The mirids Cyrtorhinus lividipennis and Tytthus chinensis are two natural predators feeding primarily on the eggs of planthoppers and leafhoppers in rice paddy fields. They are important endogenous biological control factors in rice ecosystems. ZHU Zengrong, a professor at the Zhejiang University College of Agriculture and Biotechnology, led his team to study the effects of thermal stress on these predators. Their research findings are published online in an open-access article entitled "Consequences of elevated temperature on the biology, predation, and competitiveness of two mirid predators in the rice ecosystem" in the August 6 issue of the Journal of Pest Science.

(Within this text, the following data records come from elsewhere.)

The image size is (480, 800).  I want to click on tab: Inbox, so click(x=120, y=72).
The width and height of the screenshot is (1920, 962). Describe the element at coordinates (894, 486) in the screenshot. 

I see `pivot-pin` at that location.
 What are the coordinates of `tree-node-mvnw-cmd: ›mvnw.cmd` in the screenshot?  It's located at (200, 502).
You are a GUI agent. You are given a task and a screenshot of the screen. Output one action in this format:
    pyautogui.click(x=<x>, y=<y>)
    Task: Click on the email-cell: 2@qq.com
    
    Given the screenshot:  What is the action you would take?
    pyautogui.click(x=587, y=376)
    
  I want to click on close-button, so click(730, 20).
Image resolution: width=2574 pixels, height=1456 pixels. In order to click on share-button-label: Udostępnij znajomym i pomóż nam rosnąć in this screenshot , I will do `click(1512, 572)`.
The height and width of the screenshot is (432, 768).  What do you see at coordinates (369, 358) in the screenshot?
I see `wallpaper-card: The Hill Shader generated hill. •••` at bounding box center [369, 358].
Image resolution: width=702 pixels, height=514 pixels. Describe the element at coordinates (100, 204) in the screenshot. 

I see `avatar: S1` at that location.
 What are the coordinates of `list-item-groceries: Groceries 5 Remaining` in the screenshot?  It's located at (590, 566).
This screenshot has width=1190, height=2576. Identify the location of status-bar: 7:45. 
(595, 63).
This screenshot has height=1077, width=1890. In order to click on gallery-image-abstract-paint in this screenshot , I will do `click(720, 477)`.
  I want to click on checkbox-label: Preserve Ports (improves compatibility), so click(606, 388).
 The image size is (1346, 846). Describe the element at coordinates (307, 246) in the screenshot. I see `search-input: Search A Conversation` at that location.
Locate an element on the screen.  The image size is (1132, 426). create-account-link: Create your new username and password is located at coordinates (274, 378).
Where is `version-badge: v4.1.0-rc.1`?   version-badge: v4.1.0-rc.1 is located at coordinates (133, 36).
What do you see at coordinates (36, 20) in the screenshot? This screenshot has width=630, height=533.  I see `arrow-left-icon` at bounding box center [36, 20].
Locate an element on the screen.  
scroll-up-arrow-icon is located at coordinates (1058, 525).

In their work, researchers found that although the fitness of T. chinensis was not as good as that of C. lividipennis, it was more heat-tolerant and could survive, develop and reproduce at higher temperatures, and its predation capacity was also significantly better, as evidenced by shorter prey handling times and higher instantaneous attack rates. Their different responses to temperature change may further influence their inter-species relationship, shifting the dominant predator from C. lividipennis to T. chinensis with the increase of temperature. To understand the underlying mechanisms, researchers sequenced their transcriptomes at different temperatures. Heat shock protein (HSP) genes were identified and analyzed due to their high co-regulation during heat treatment. Quantitative polymerase chain reaction results showed that T. chinensis induces HSPs expression quickly and strongly over a wider temperature range in response to heat stress compared with C. lividipennis.
"These results suggest that T. chinensis has greater potential as a biological control agent in future global warming conditions and may play a more vital role in the ecological management of rice insectpests in the context of sustained climate warming," said Zhu. This study facilitates the understanding of the effects of climate warming on interspecific relationships and biological control, the rational use and conservation of existing natural enemy species, and the screening of more suitable biological control agents under different climatic conditions.